Sometimes, she knocks on his door late at night. They sit in silence with the TV on, letting sound fill the space where grief pulses.

They don’t talk about Suguru. They don’t have to.

Once, she says, “You still wear the chain.”

He looks down at it looped around his wrist, dull silver now from being touched too often.

“It’s the only thing he left,” he says.

“No, it’s not,” she replies.

But he doesn’t ask what she means.

There are traces of him everywhere.
Not just in the room, but in the patterns of Satoru’s life.

A hand gesture. A turn of phrase. A preference for black tea over green.
The urge to quote some obscure book only Suguru used to read.

He tries to scrub them out.
But memory is not a stain you can wash. It is a scar. A brand. A watermark on the skin of time.

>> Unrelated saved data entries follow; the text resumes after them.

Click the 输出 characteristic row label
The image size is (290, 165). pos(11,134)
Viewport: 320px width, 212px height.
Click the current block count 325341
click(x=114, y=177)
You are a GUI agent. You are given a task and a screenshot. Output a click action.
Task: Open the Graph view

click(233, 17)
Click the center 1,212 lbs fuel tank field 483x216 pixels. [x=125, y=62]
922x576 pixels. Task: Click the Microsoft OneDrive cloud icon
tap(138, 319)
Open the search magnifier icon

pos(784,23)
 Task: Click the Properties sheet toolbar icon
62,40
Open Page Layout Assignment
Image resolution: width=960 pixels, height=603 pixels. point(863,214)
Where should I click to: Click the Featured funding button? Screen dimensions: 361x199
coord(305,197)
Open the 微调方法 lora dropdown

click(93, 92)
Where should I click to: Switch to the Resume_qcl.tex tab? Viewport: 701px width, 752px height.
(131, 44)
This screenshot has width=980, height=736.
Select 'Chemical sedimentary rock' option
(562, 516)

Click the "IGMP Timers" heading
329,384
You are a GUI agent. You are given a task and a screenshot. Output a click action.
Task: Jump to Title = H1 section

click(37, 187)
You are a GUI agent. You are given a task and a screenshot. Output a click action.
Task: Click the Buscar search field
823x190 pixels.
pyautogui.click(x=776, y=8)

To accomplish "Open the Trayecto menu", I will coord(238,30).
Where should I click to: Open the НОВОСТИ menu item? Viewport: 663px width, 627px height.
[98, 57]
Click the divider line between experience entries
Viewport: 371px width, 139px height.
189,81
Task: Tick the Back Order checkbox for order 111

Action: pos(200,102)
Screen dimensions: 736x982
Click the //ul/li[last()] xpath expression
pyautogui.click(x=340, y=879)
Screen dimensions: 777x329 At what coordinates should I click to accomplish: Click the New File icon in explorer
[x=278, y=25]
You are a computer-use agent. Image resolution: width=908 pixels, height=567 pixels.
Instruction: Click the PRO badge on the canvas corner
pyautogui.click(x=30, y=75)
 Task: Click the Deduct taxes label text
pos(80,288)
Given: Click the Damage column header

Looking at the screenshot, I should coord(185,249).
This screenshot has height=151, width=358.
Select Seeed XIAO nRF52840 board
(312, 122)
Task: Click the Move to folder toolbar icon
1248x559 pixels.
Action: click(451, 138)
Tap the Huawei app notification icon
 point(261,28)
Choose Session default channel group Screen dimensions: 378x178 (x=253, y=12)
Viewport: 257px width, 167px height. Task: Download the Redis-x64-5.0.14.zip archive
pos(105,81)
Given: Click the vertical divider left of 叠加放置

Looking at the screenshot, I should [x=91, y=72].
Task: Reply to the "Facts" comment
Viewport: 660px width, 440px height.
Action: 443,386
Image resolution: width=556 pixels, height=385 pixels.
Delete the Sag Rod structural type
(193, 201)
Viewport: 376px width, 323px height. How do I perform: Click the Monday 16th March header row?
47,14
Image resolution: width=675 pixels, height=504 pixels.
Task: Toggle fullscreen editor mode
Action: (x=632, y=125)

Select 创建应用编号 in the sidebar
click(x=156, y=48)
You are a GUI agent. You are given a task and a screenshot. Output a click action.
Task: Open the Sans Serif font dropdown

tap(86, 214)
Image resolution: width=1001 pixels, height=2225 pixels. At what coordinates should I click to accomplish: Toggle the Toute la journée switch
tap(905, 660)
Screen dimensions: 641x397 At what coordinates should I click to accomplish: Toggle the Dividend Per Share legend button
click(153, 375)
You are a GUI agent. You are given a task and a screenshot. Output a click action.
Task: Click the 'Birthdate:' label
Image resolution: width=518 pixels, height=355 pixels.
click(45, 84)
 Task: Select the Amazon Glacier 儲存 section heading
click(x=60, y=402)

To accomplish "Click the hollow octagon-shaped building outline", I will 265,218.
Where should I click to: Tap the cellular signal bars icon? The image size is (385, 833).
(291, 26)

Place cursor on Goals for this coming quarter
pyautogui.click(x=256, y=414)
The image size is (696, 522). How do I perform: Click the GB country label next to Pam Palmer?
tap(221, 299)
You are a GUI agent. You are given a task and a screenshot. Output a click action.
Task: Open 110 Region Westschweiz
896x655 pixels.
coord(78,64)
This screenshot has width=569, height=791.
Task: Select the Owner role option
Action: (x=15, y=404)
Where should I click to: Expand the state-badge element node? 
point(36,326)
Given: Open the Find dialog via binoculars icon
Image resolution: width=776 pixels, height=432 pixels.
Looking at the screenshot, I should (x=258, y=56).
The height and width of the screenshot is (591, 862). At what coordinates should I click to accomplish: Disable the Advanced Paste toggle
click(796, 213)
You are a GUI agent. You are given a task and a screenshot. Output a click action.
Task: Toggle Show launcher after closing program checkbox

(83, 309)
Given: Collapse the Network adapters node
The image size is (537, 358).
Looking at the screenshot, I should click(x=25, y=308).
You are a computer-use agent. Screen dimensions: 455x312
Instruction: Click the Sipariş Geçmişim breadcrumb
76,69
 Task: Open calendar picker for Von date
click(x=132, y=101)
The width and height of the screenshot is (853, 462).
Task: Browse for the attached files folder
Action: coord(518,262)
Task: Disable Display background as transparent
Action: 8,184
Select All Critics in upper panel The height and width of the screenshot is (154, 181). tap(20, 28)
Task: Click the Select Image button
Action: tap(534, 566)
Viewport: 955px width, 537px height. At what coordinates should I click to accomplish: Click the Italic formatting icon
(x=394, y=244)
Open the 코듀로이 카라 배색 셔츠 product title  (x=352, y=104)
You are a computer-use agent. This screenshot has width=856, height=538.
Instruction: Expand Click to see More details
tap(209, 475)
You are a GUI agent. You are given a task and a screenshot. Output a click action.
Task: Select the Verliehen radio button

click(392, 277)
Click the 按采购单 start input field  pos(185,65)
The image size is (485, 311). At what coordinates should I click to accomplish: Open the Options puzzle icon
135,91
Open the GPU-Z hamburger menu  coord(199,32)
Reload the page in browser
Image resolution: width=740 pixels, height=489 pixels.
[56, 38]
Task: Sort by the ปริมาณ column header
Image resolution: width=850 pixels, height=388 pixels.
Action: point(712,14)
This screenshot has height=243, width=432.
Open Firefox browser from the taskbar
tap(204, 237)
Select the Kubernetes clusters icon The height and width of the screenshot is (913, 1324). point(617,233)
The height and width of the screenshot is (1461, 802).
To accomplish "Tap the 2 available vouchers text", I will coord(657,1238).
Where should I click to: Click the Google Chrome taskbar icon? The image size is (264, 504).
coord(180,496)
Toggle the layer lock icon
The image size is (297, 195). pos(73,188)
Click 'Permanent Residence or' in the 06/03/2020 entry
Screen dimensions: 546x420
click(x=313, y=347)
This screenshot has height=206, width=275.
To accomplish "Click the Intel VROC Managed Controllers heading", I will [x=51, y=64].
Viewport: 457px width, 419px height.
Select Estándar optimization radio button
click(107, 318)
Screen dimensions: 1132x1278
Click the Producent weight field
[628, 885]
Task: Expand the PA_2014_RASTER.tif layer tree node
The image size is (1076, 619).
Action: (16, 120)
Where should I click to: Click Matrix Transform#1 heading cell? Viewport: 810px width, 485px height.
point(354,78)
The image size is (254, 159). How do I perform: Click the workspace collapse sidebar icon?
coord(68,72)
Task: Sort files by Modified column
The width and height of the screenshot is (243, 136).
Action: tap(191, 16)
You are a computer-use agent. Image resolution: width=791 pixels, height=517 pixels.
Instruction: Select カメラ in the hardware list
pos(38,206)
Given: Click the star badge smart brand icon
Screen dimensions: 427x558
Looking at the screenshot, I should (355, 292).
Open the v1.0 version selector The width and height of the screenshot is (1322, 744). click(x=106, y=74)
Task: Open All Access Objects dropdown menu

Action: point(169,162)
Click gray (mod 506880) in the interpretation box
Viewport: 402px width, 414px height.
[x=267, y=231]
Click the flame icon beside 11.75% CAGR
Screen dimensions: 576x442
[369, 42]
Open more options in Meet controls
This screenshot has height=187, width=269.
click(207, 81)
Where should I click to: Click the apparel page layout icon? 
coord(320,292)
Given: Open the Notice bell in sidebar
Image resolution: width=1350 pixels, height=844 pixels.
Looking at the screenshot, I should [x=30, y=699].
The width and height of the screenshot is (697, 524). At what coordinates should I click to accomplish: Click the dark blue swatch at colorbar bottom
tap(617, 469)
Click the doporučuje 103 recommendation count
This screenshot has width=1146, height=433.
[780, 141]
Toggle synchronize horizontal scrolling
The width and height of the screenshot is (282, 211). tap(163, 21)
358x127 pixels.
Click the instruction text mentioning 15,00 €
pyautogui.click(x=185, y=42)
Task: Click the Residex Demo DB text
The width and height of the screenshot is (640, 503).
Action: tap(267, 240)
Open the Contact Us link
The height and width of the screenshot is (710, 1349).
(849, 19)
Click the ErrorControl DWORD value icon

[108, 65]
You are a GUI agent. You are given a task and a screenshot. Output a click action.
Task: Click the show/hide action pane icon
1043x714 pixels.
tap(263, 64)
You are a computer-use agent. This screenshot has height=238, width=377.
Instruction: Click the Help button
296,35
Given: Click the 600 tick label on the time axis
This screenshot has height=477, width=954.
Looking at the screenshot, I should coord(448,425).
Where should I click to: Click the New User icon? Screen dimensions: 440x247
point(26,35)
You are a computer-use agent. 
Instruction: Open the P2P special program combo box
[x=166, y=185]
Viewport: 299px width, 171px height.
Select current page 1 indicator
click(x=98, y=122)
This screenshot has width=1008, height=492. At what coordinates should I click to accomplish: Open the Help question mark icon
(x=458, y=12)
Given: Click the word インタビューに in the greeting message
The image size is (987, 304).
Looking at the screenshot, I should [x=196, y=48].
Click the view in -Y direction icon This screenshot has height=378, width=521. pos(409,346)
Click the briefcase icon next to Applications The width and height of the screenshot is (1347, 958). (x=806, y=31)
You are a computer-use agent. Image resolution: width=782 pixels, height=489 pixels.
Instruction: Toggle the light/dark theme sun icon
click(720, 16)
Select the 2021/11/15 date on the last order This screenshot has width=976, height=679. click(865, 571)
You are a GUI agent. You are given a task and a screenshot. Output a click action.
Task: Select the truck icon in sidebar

He once opens Suguru’s favorite book, The Book of Disquiet, and a dried chrysanthemum falls out.

He stares at it for five full minutes.

Then closes the book and places it back. Doesn’t open it again.

One night, he receives a mission near the mountains. ‘Twas an exorcism request with little detail.

Low-risk, high sensitivity. The usual.

The old woman in the village says the cursed spirit looks like a man.

“He’s always standing just beyond the rice fields,” she whispers. “Like he’s waiting for something. Or someone.”

Satoru does the job.

The spirit isn’t Suguru. Of course it isn’t.
But he doesn’t use any technique beyond the bare minimum.
He doesn’t speak a word while doing it.

Afterwards, he stands in the field for over an hour.
No umbrella.
Just him and the rain, until he’s soaked to the bone and shivering.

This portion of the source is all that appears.